Home | News | New lifelike skin in the works to help test smart bandages

New lifelike skin in the works to help test smart bandages

Australian researchers have started work on lifelike skin tissue to further studies on healthcare developments like smart bandages.

The team of engineers, led by Professor Sally McArthur from Swinburne University and the CSIRO, is starting from a simplified skin system of the outer and inner layer and using it to understand how tissue responds to skin wounds, infections and inflammation.

McArthur said: “What we were trying to do is to see if we could make a system that would be reproducible, easy to make in the lab and also give us the specific properties that we're looking for when we want to look at how infection works in the skin.”

The materials explored are like a fibrous mat, made up of differently sized fibres that, for the most part, are less than 500 nanometres – on the scale of a fine human hair and smaller than the bacteria that the team is trying to attract to them.

“They work much like a gauze dressing would, and we can change the surface chemistry to make them resist bacteria and make bacteria want to attach to them.

“So as a wound is healing, we don't really want the cells to attach to the dressing, because that makes it harder to take off, but we want the bacteria to attach, so we had to find ways of changing the chemistry and the size of those fibres to look at how that might work,” McArthur said.

The team will then use sensor systems to study responses to biomaterials and will begin to add other cell types to provide immune responses.

“We're trying to work on how to make a model that better reflects how infection actually works in the body … so that the waste products for the bacteria and things like that can be refreshed, so you would get a sort of flow in the tissue.

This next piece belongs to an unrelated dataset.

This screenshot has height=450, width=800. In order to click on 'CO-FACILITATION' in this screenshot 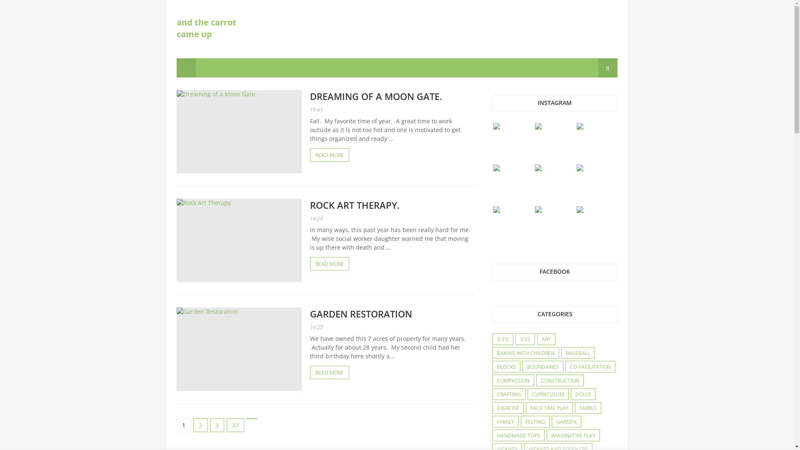, I will do `click(589, 366)`.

“Longer term, as part of this program that CSIRO is studying, we're looking at how to add in the cells that would naturally be in your body that would fight those infections as well, so the inflammatory cells.”

McArthur said she would love to hear from nurses to help the team better understand how the developments could be used.

“We're really keen to make sure that anything we do is really connected with the people who at the end will use it, so we're very keen to hear from people who know how these things work in practice, rather than our theory.”